(Data entries)
_ _ _ _

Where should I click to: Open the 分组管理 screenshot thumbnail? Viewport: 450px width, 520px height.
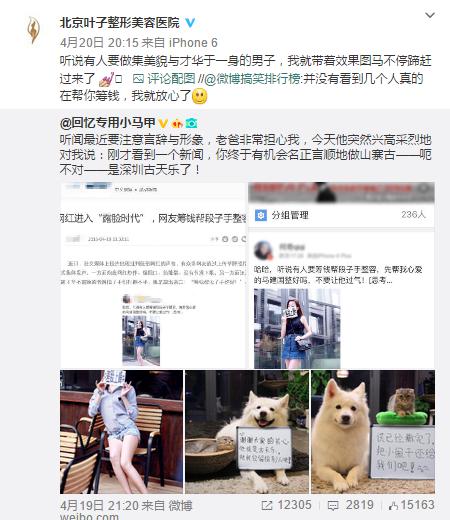(x=341, y=275)
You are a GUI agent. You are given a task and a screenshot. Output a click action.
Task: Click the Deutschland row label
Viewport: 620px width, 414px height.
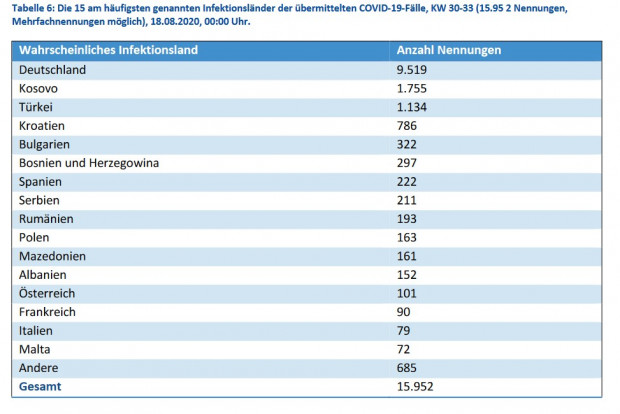click(x=53, y=70)
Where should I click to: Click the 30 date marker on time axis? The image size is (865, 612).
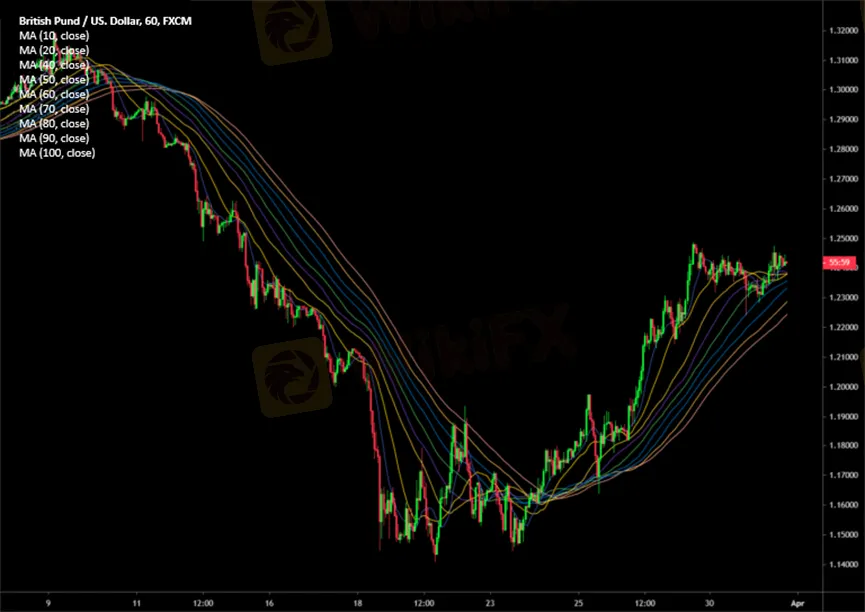point(709,603)
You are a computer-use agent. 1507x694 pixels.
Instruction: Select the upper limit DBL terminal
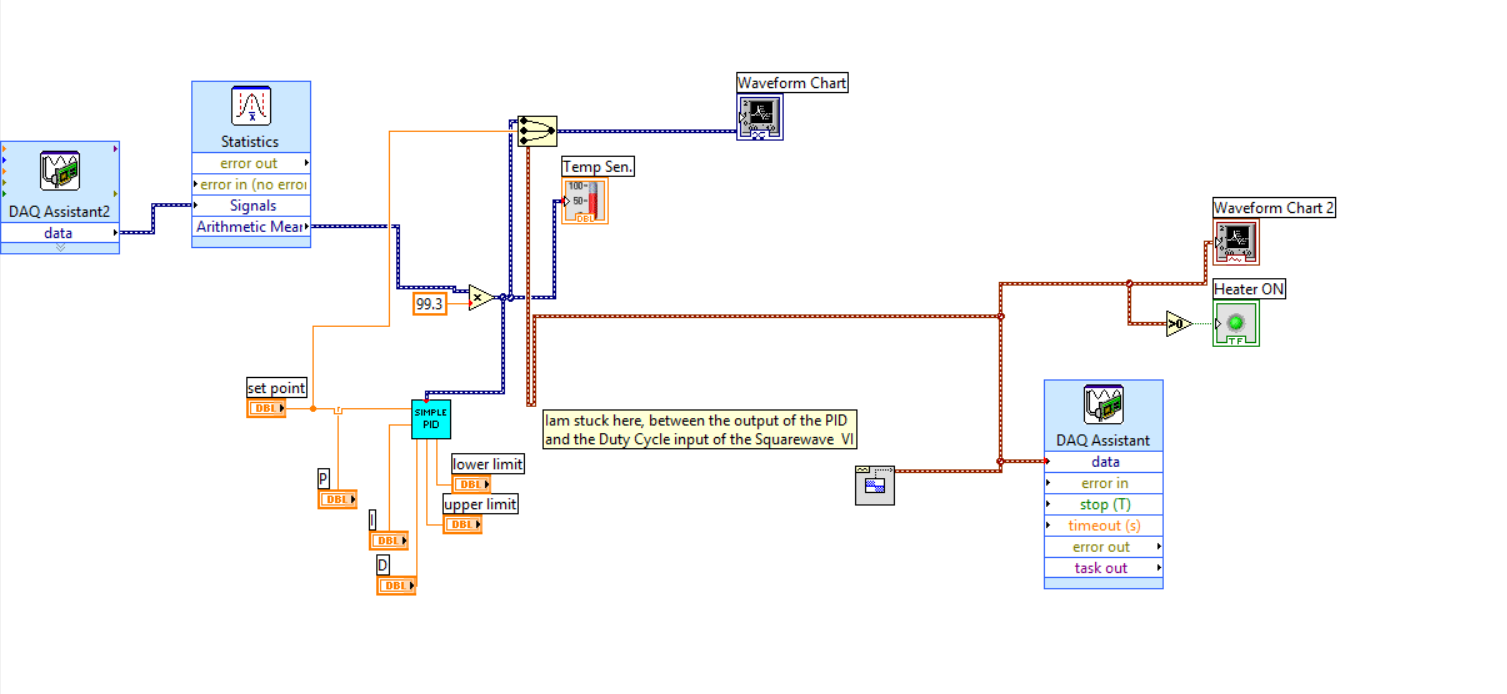462,524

_ _ _ _

> **EXERCISE AIM**: Please quote the records above exactly, beginning at the line that contains "Where should I click to: Click" and ending at their last line. Leave the pictures out.

> **EXERCISE RESPONSE**:
Where should I click to: Click the 30 date marker on time axis? The image size is (865, 612).
point(709,603)
You are a computer-use agent. 1507x694 pixels.
Instruction: Select the upper limit DBL terminal
462,524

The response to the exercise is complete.